This was the problem that bothered me most. You'd ask Iris to delegate a question to a specialist. The specialist would fail - maybe the AI provider returned a 503 (server overloaded), the model timed out, or the rate limit was hit. The parent agent would tell you: "I wasn't able to connect to the specialist." And that was it. Your question went unanswered.
The restaurant analogy
You call a restaurant. The host says "the chef isn't in today" and hangs up. The host could make you a sandwich. They could check if another chef is available. They could at least offer an alternative. Instead, they just gave up on your behalf.
That's what the orchestration system was doing. The parent agent is a capable AI model. It has the full context of your question. It knows what was asked. It received the specialist's failure status. And it chose to report the failure rather than do the work itself. In engineering we'd call this failing to degrade gracefully - when part of the system breaks, the whole thing should get a bit worse, not completely stop working.
The takeover pattern
In backend engineering there's a well-known pattern called a circuit breaker with fallback. Think of it like an electrical fuse: when the main circuit (the specialist) fails, instead of the whole house going dark, the system automatically switches to a backup generator (the parent agent). The backup might not be as specialised, but it keeps the lights on.
When a sub-agent fails now, the tool result includes two things: the failure status with the reason, and something I'm calling a takeover directive - the original prompt that was meant for the specialist, packaged with an instruction telling the parent to answer it directly. Don't apologise about the specialist. Don't suggest trying later. Just handle it, briefly noting you're stepping in.
The directive uses the same inline instruction injection technique from the re-summarisation fix (embedding behaviour instructions right next to the relevant data in the tool result). This puts both the context ("here's what was asked") and the instruction ("answer it yourself") right in the model's attention window, where it's hardest to ignore.

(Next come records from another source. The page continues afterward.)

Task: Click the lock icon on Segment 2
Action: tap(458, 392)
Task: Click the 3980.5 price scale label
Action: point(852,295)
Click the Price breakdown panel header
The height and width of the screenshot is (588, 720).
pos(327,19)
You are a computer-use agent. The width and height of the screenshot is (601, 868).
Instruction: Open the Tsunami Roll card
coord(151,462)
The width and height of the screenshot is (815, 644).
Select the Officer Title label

This works across three scenarios, each a different level of graceful degradation:
All specialists fail. Say you dispatched two agents and both returned errors. The parent receives a directive listing both original prompts with their failure reasons. It answers both questions itself. The entire specialist layer is bypassed - total fallback, but the user still gets answers.

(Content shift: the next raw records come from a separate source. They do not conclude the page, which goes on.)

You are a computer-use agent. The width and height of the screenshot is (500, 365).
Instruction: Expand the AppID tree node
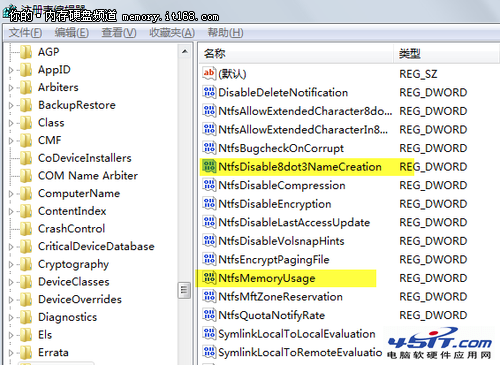[11, 70]
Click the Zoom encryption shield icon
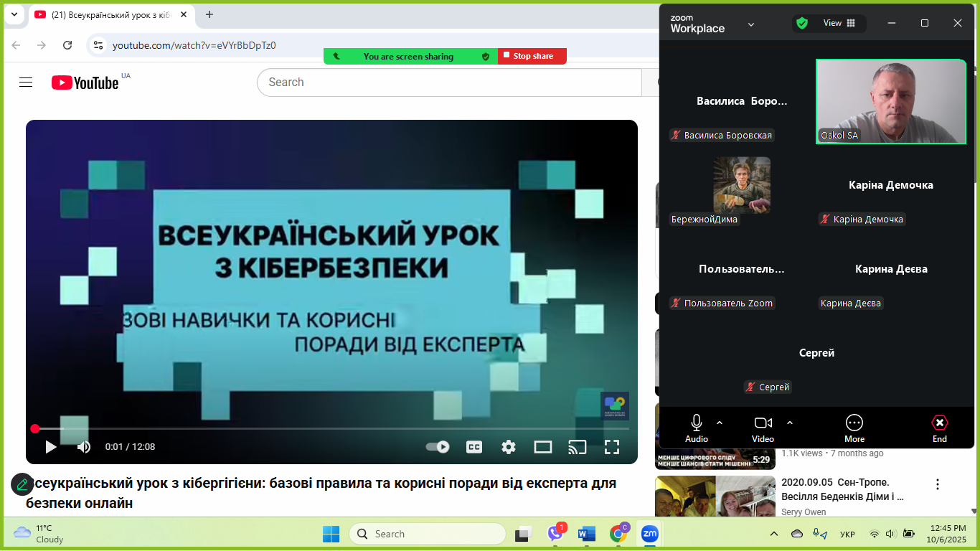980x551 pixels. pyautogui.click(x=802, y=23)
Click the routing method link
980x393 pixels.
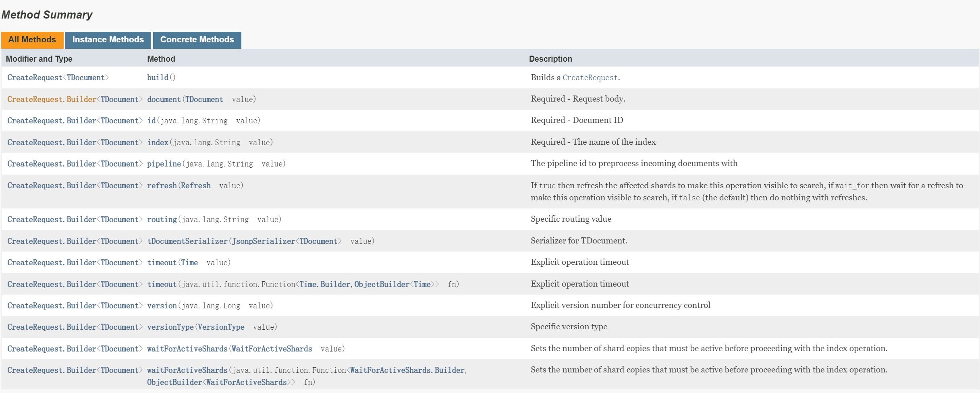click(x=162, y=219)
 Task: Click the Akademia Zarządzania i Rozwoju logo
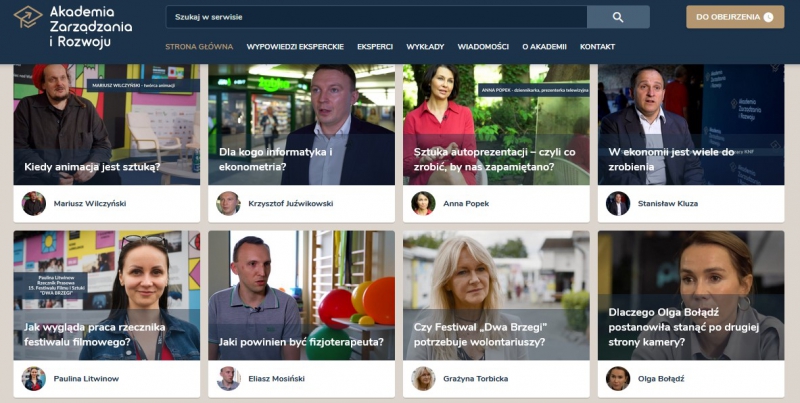(x=72, y=27)
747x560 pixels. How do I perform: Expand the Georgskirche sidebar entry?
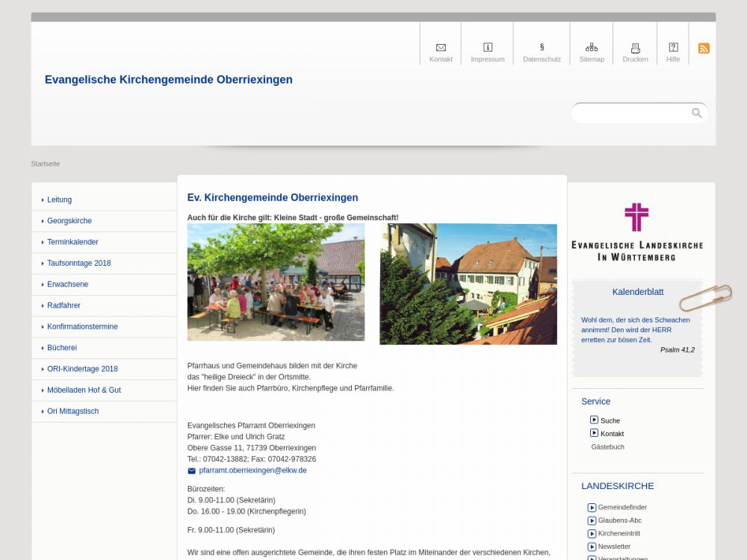(69, 221)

Some specialists fail. One agent succeeds, one fails. The parent presents the successful result normally and takes over only the failed prompt. You can see which specialist delivered and which one the parent handled directly. The system delivers what it can through the normal path and compensates for the rest - partial degradation.

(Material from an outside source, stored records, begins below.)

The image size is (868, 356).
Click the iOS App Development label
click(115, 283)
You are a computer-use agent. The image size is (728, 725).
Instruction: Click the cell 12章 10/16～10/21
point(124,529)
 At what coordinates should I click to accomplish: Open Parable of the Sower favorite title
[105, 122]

Single specialist fails. Same pattern, simpler case. Failure status, original prompt, takeover instruction. Parent answers directly.
Why this matters
In a team, the leader doesn't just relay status reports. When a team member is unavailable, the leader either reassigns the work or does it themselves. They own the outcome, not just the delegation. Engineers call this the supervisor pattern - the supervisor is responsible for the result, regardless of whether its workers delivered.
The previous system was just a message relay. "The specialist said X" or "the specialist failed." The new system is actual leadership. The parent agent is accountable for giving you an answer, whether or not the specialists are available. The specialists are an optimisation (faster, more focused responses from domain-tuned models), not a dependency the system falls apart without.
This is also related to what microservice architects call the bulkhead pattern - named after the watertight compartments in a ship's hull. If one compartment floods, the others stay dry. A specialist timing out doesn't sink the user's entire request. The parent absorbs the failure and the ship keeps sailing.
The implementation detail that matters
Each failed agent's entry includes its name, ID, and why it failed (error, timeout, no_result, budget_exhausted). This serves two purposes: it gives the parent model structured context to understand what went wrong, and it creates an audit trail so both the user and the system logs know exactly what happened. No ambiguity about which specialist was unavailable or why.
For parallel execution (when you fan out to multiple specialists at once and then fan in the results), the takeover only fires for the agents that actually failed. If you dispatched three specialists and one timed out, you get two specialist responses plus the parent's direct answer for the third. The collector separates successes from failures and only generates takeover directives for the failed ones. Clean separation.
What Claude did here
I described the problem: "when sub-agents fail, the parent just gives up." Claude understood immediately that this was about accountability in a hierarchical system, not just error handling. We designed the takeover directive format together, iterated on the detection logic, and Claude wrote the implementation including the tricky partial-failure case where some agents succeed and some don't. The prompt wording for the parent's instructions - telling it to take ownership rather than apologise - was a back-and-forth between us until it hit the right balance. Claude also flagged the need for a negative test: verifying that takeover does NOT fire when all agents succeed. Good catch - you always need to test that your safety net doesn't activate when everything is fine.